* **Task**
A stretch of the entries below is to be set down exactly, running from the line with "You are a GUI agent. The screenshot is 1470×956." through the line with "Vie quotidienne (562, 125)", both included, and no other line.

* **Supplied information**
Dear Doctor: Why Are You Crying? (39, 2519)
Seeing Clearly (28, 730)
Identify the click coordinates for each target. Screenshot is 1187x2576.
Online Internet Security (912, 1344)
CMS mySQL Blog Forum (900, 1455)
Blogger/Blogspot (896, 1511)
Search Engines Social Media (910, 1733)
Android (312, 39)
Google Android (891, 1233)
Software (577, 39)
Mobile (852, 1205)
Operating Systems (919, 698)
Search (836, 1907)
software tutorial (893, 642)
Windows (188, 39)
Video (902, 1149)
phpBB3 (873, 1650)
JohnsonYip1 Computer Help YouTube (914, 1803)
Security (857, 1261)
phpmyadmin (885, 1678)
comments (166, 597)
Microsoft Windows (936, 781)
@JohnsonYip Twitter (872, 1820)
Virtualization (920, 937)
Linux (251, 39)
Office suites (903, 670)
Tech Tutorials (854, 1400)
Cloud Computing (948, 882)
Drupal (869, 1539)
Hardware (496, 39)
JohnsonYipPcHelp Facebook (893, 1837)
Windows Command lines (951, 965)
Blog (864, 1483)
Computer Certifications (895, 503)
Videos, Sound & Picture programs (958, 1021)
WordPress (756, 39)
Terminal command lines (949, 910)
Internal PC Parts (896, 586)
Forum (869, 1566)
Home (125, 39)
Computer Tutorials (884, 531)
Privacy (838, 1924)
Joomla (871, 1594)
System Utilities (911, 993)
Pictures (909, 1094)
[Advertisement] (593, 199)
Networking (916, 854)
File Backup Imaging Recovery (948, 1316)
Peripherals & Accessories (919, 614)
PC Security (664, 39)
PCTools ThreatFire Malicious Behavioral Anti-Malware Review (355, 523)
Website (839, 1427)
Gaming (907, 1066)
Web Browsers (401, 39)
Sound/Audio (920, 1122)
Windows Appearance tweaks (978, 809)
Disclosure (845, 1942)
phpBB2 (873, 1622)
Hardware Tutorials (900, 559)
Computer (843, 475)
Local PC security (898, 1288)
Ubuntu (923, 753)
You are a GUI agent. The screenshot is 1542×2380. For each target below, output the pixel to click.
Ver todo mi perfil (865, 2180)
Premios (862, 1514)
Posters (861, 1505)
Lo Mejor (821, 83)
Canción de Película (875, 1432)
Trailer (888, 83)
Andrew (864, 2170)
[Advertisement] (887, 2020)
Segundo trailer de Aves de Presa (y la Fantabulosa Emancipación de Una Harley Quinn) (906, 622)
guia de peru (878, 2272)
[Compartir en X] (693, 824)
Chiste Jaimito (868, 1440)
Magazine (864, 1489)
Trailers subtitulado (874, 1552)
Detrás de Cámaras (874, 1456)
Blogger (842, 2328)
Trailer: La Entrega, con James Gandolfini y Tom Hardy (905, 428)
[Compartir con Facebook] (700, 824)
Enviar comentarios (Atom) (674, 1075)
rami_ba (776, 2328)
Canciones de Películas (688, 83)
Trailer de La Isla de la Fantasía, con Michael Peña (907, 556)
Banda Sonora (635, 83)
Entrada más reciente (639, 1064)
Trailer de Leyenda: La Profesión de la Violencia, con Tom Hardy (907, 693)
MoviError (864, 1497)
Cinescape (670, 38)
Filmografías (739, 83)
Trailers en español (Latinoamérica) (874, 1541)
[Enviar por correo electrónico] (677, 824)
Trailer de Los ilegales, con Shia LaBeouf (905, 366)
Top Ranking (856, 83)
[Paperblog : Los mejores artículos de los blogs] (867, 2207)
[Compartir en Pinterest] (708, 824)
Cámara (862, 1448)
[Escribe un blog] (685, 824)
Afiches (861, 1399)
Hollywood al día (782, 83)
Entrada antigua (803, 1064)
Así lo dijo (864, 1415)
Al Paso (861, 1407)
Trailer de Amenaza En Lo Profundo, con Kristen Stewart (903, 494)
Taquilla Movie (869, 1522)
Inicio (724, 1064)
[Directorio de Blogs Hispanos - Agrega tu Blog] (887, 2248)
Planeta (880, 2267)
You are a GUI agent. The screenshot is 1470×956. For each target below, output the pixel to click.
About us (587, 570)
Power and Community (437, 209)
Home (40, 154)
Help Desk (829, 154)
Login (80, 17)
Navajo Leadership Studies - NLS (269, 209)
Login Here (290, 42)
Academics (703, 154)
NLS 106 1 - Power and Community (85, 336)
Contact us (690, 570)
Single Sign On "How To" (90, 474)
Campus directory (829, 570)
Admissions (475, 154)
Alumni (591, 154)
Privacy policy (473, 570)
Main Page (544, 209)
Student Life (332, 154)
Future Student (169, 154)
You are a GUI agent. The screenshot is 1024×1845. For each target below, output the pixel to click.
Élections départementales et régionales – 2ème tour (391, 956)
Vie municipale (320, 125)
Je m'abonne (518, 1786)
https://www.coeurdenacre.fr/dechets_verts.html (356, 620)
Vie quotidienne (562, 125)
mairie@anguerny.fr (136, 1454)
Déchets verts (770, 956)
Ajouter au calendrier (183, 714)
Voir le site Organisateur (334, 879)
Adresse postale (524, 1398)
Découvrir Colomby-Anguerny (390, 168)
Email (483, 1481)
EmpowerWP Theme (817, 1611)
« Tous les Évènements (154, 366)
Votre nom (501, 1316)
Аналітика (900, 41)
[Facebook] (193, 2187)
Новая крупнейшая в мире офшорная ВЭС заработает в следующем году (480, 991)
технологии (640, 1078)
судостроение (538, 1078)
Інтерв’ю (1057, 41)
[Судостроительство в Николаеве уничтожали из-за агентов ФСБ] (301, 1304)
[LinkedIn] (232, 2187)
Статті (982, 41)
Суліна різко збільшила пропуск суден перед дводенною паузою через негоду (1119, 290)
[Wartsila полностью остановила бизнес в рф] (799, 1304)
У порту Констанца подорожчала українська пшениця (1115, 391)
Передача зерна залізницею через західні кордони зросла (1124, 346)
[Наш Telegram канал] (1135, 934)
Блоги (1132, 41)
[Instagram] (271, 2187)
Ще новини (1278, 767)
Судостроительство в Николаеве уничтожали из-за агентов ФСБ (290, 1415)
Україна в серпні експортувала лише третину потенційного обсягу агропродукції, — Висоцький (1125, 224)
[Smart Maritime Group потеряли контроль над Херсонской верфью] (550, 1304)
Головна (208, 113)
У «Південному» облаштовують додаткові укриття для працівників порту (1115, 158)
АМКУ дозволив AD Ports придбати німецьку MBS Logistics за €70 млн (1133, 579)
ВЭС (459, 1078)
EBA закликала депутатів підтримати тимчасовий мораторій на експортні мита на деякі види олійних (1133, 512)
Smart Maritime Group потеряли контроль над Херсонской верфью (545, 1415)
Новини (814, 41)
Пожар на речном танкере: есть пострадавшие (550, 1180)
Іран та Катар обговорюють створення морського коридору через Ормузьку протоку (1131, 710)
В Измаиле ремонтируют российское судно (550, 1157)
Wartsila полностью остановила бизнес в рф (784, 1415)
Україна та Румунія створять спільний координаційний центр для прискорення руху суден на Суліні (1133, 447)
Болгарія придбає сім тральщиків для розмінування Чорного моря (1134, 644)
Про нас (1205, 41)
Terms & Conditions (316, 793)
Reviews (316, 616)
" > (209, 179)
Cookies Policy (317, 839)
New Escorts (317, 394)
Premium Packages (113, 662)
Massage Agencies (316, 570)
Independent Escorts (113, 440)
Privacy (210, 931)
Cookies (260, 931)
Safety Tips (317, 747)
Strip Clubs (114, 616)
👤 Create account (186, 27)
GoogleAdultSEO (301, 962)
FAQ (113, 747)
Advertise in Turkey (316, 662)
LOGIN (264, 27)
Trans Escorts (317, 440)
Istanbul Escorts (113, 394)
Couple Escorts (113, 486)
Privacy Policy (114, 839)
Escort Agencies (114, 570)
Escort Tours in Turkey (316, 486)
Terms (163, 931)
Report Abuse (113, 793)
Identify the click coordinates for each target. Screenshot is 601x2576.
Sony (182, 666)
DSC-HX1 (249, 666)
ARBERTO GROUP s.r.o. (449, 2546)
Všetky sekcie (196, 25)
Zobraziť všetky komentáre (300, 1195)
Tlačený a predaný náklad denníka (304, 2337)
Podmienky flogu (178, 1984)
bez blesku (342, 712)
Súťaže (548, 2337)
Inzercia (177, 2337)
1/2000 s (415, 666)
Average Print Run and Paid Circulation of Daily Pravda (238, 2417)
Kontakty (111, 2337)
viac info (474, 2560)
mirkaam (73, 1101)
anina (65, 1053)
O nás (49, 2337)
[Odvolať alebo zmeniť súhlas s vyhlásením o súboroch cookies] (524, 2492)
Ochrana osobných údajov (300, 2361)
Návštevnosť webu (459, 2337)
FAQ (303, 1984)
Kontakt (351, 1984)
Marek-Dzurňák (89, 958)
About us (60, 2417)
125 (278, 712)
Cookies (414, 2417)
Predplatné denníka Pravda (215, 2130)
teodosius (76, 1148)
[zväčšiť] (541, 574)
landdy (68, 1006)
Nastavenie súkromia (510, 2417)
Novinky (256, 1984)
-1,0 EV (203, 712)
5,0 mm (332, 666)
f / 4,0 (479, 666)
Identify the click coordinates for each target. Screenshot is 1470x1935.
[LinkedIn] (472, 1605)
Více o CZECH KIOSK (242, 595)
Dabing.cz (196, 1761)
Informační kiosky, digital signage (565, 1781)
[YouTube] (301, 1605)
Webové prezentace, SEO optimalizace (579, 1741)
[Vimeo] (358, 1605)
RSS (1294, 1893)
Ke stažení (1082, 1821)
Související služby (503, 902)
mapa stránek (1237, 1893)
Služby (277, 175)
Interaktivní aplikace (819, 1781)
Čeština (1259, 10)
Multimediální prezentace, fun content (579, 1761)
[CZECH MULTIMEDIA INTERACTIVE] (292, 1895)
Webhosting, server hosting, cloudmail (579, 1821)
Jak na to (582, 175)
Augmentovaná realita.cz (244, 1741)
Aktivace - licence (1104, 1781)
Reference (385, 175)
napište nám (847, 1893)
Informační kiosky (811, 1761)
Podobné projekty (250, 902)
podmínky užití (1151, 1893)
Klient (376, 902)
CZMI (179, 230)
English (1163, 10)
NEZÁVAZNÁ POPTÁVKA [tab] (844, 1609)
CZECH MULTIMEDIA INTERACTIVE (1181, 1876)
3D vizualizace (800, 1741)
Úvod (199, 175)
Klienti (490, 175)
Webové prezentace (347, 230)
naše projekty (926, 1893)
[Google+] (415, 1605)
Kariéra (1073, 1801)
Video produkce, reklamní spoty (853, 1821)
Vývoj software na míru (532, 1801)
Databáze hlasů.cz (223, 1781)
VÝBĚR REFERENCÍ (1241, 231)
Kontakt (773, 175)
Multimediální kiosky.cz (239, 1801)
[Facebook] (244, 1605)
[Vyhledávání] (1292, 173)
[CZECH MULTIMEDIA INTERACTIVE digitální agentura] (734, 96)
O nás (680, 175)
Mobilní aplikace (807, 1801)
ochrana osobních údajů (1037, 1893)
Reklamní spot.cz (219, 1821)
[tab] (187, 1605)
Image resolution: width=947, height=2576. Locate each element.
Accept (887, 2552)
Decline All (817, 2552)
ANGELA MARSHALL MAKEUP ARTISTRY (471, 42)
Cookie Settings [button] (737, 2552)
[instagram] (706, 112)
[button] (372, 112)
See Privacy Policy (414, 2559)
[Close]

* **Exercise result**
You are a GUI agent. The screenshot is 1470×956. For each target below, output the pixel to click.
About us (587, 570)
Power and Community (437, 209)
Home (40, 154)
Help Desk (829, 154)
Login (80, 17)
Navajo Leadership Studies - NLS (269, 209)
Login Here (290, 42)
Academics (703, 154)
NLS 106 1 - Power and Community (85, 336)
Contact us (690, 570)
Single Sign On "How To" (90, 474)
Campus directory (829, 570)
Admissions (475, 154)
Alumni (591, 154)
Privacy policy (473, 570)
Main Page (544, 209)
Student Life (332, 154)
Future Student (169, 154)
You are a GUI agent. The screenshot is 1024×1845. For each target below, output the pixel to click.
Élections départementales et régionales – 2ème tour (391, 956)
Vie municipale (320, 125)
Je m'abonne (518, 1786)
https://www.coeurdenacre.fr/dechets_verts.html (356, 620)
Vie quotidienne (562, 125)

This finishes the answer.